_Dataset entries_
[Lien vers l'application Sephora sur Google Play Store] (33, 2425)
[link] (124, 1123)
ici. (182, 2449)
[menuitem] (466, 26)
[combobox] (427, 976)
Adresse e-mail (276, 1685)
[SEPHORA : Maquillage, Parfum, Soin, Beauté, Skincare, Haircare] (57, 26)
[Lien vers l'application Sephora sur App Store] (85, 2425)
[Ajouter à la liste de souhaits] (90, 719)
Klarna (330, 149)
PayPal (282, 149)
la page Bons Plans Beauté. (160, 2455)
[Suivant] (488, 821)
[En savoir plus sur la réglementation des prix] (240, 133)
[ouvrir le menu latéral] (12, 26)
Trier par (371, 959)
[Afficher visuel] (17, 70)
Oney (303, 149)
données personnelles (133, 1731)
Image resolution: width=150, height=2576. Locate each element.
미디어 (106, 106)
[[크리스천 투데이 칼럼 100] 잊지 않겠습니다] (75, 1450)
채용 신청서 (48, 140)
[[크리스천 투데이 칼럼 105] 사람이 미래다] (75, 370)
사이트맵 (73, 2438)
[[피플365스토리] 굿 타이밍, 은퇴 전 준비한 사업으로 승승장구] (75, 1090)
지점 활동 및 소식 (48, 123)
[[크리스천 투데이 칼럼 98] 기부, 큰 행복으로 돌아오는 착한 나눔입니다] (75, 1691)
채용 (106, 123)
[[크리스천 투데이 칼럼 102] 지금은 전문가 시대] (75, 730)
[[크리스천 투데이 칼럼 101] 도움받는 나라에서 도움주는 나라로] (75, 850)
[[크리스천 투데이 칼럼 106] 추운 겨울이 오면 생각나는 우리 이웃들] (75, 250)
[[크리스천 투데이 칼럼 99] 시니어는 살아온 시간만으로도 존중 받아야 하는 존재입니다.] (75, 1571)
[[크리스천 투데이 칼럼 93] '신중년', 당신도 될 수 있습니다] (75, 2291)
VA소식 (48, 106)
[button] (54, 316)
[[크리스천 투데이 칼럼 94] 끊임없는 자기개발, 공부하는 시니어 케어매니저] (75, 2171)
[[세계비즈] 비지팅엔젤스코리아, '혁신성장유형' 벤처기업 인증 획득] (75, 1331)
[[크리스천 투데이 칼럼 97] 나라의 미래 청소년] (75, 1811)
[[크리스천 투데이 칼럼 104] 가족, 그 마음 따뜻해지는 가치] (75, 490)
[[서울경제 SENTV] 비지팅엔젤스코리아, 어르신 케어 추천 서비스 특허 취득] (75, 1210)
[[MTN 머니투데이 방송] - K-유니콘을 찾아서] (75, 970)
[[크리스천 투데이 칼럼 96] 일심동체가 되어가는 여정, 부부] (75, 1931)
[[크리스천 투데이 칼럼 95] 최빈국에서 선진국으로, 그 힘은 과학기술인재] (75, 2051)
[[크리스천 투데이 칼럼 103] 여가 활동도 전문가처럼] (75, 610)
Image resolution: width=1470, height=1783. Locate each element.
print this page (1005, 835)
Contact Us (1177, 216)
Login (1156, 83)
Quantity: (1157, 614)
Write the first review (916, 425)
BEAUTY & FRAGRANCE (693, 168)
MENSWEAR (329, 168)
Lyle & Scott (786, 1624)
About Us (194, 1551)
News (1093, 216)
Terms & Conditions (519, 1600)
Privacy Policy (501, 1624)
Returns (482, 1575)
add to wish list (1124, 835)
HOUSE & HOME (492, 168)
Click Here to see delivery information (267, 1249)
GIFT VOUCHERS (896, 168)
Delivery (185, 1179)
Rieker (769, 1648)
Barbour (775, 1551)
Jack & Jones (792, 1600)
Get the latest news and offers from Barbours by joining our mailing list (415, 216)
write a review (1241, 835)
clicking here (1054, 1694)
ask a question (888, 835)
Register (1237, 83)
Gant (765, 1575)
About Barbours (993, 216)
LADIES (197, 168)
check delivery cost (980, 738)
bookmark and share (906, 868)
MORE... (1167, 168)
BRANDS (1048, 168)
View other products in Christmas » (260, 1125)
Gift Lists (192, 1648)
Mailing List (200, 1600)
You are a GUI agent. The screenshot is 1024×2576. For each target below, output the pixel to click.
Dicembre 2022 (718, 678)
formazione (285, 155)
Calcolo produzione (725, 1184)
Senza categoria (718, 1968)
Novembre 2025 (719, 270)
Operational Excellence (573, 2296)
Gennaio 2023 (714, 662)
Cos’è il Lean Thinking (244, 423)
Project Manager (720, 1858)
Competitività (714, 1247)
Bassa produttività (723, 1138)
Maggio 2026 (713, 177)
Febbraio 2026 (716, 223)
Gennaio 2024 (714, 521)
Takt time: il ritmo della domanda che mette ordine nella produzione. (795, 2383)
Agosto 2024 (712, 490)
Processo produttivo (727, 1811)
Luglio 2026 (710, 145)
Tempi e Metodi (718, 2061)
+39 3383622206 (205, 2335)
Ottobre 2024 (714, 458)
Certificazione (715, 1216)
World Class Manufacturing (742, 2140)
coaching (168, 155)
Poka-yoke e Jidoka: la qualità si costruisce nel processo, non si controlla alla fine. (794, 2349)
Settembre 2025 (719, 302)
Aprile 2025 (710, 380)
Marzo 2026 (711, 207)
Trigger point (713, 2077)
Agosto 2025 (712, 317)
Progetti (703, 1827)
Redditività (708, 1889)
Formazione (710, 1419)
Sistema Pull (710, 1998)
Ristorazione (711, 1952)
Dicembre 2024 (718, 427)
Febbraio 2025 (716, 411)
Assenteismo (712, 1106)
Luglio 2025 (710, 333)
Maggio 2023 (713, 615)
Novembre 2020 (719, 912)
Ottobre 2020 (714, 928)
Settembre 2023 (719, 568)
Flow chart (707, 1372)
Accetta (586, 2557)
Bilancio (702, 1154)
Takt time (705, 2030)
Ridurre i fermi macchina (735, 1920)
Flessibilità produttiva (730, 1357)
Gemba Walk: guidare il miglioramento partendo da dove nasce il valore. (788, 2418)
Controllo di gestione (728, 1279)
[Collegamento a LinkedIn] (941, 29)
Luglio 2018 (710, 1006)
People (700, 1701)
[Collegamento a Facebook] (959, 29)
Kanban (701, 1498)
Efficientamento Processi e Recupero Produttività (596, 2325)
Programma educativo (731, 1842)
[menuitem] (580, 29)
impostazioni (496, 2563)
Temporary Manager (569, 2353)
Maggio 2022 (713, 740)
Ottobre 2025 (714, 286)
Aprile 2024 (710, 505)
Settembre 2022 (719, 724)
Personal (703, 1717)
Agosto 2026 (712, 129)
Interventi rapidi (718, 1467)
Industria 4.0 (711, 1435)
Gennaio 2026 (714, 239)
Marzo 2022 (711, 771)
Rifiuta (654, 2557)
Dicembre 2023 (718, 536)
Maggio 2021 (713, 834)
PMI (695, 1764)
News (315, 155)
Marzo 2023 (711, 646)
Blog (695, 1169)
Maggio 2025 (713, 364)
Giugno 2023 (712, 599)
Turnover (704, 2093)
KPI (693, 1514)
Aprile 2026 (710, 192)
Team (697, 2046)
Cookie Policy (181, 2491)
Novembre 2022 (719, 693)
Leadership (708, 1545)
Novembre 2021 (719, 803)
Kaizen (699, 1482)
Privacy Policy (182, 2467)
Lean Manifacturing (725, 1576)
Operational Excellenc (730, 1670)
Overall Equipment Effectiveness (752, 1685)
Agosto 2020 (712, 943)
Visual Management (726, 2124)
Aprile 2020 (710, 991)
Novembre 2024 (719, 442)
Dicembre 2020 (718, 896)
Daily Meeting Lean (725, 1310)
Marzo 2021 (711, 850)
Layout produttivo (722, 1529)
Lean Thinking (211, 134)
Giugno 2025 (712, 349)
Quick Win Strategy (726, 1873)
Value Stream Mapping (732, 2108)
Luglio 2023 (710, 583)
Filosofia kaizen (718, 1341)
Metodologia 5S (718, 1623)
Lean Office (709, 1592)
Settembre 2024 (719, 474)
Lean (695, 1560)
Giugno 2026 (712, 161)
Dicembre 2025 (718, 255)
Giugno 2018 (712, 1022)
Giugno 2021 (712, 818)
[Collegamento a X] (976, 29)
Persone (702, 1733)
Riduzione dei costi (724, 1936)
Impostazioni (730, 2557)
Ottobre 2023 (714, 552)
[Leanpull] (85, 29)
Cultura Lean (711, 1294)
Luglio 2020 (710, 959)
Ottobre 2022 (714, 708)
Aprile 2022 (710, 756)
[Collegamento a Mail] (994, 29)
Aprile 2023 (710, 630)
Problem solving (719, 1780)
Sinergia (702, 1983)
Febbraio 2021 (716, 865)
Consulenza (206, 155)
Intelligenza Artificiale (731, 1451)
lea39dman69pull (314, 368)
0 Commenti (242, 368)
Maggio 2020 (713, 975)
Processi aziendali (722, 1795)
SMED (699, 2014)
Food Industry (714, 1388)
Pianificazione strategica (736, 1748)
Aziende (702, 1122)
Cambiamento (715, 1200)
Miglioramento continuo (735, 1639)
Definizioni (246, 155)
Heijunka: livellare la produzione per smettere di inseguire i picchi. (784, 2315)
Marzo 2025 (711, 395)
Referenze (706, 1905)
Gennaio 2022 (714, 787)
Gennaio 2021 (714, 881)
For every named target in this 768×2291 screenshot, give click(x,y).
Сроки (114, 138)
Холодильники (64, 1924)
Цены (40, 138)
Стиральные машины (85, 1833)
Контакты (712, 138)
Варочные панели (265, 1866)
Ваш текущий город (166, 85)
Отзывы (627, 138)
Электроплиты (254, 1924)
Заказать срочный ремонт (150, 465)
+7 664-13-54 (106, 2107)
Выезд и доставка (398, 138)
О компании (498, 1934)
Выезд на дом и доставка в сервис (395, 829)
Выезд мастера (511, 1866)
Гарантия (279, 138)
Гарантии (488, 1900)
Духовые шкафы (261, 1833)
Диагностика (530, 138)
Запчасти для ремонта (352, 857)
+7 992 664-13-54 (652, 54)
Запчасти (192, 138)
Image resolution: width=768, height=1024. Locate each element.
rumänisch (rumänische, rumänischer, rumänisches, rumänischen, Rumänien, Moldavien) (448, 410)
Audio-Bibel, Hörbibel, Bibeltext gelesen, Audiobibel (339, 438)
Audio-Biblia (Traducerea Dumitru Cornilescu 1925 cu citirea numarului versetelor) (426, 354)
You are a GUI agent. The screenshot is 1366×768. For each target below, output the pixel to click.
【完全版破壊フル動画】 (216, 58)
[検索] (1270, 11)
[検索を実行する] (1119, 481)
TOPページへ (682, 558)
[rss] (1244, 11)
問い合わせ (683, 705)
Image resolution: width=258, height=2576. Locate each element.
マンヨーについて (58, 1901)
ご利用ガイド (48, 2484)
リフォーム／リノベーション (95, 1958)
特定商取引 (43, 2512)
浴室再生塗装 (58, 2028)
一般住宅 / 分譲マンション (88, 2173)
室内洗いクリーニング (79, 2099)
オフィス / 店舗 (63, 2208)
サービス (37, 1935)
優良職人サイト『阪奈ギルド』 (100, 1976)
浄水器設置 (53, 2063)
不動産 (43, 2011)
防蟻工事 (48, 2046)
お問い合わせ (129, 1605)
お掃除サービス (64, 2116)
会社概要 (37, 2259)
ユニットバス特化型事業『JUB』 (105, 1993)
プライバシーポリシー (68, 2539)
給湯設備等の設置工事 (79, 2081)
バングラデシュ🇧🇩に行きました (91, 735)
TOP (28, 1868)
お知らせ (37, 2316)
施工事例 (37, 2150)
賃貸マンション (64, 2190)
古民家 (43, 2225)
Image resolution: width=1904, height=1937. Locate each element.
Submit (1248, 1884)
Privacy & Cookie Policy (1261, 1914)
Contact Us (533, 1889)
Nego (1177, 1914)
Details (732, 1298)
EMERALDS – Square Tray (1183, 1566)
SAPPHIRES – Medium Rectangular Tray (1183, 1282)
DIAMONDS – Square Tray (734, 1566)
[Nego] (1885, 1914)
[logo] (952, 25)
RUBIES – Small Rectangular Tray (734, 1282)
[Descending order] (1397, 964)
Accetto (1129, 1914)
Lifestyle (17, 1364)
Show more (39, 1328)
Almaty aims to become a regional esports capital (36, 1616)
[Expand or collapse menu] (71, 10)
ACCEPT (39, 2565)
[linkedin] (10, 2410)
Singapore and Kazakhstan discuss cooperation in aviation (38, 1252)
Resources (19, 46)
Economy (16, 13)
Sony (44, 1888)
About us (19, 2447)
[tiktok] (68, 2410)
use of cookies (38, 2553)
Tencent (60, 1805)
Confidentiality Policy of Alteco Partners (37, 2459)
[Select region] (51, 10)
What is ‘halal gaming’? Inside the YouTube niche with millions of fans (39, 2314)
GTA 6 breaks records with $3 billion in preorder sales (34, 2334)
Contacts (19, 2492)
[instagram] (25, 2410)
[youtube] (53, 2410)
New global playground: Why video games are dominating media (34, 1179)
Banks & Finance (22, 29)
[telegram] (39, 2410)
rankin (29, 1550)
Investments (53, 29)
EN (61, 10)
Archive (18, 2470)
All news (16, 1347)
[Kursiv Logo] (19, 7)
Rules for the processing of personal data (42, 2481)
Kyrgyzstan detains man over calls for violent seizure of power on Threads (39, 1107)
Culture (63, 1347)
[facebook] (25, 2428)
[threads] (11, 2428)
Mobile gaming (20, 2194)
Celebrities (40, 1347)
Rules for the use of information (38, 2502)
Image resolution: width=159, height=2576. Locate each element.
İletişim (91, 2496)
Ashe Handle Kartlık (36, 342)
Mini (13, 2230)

_Exercise prompt_
The task calls for every line of the material that contains the string "Agosto".

_Worked solution_
Agosto 2024 (712, 490)
Agosto 2025 (712, 317)
Agosto 2026 (712, 129)
Agosto 2020 (712, 943)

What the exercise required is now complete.